Answer the following question in 120 – 150 words:
Garbage to them is gold. How do ragpickers of Seemapuri survive?
Seemapuri is a place on the outskirts of New Delhi. Those who live there are unlawful residents who came from Bangladesh in 1971. It is a place where about 10,000 rag pickers live. They live without identity and have no basic amenities, yet they are happy here because they get food which is more important than identity. It is a slum where they could find many things and rag picking was their only means of survival.
Rag picking was the means of survival for the rag pickers. According to the author, it is their daily bread, a roof over their heads, even if it is a leaking roof. Thus, it is equivalent to gold for them. Besides, for the children it is wrapped in wonder for they, at times, chance upon a rupee, even a ten-rupee note.
The peddler thinks that the whole world is a rattrap. This view of life is true only of himself and of no one else in the story. Comment.
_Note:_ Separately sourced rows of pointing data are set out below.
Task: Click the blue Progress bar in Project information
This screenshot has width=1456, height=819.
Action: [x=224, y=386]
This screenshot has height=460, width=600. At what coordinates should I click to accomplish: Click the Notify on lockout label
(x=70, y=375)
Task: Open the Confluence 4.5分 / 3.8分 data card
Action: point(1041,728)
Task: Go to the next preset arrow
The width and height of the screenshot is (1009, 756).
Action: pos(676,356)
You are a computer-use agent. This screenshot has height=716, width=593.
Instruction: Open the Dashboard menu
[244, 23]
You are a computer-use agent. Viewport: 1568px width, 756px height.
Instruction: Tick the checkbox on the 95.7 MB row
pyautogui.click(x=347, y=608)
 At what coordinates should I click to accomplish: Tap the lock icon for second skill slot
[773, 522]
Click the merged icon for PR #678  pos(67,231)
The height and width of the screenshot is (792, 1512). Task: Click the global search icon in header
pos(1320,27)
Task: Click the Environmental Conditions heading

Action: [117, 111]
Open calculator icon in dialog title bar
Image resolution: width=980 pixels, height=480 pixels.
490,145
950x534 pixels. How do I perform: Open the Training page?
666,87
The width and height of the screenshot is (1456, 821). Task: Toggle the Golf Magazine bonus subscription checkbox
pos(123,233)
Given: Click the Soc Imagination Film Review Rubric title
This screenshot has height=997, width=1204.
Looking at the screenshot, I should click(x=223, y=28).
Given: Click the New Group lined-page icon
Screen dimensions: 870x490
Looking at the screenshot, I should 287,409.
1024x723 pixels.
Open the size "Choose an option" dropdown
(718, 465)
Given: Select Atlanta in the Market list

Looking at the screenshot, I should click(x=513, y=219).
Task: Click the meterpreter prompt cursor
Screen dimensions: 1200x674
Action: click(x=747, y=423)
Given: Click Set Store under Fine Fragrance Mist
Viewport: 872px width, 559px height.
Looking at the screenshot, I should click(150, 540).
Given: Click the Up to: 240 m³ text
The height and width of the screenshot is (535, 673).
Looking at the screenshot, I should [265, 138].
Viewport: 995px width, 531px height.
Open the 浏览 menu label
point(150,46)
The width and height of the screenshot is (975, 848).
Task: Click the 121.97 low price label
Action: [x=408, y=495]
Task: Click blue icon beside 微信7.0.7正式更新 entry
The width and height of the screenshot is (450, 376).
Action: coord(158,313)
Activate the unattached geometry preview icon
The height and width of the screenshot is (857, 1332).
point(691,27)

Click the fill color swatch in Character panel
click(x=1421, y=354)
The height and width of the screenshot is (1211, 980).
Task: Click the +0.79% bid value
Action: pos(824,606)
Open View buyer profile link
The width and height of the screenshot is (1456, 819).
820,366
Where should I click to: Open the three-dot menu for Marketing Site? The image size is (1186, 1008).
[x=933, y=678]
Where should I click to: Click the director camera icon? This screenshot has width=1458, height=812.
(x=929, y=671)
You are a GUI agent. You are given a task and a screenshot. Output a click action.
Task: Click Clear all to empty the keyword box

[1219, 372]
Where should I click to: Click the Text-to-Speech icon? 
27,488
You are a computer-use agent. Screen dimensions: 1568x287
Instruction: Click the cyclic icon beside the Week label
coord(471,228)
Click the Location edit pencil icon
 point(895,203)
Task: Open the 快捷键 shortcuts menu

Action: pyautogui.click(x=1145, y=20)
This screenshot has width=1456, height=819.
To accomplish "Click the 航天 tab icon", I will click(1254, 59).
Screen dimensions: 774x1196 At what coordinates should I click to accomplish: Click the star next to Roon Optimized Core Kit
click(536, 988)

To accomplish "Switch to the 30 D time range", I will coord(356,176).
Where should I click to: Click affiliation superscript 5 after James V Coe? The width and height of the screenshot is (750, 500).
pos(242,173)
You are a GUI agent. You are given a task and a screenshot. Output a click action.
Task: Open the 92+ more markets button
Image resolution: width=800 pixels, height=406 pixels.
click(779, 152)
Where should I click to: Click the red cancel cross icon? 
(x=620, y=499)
The life of the peddler is bound with loneliness. This idea of being completely alone made the peddler a pessimist. After stealing the money, the peddler tried to escape through the forest but got lost. Left in despair, he recollected his own thoughts on the world being a giant rattrap. A sudden realization came to him that he had finally got himself caught in the rattrap because he allowed himself to be tempted by the bait, the thirty kronor bills. Even the kindness of the ironmaster and especially his daughter failed to make the peddler optimistic about the world. Unlike the other characters in the story, peddler is the only one who got succumbed to loneliness and is far away from the human bonds of love and sympathy that made him the cynic and consider the world as a rattrap.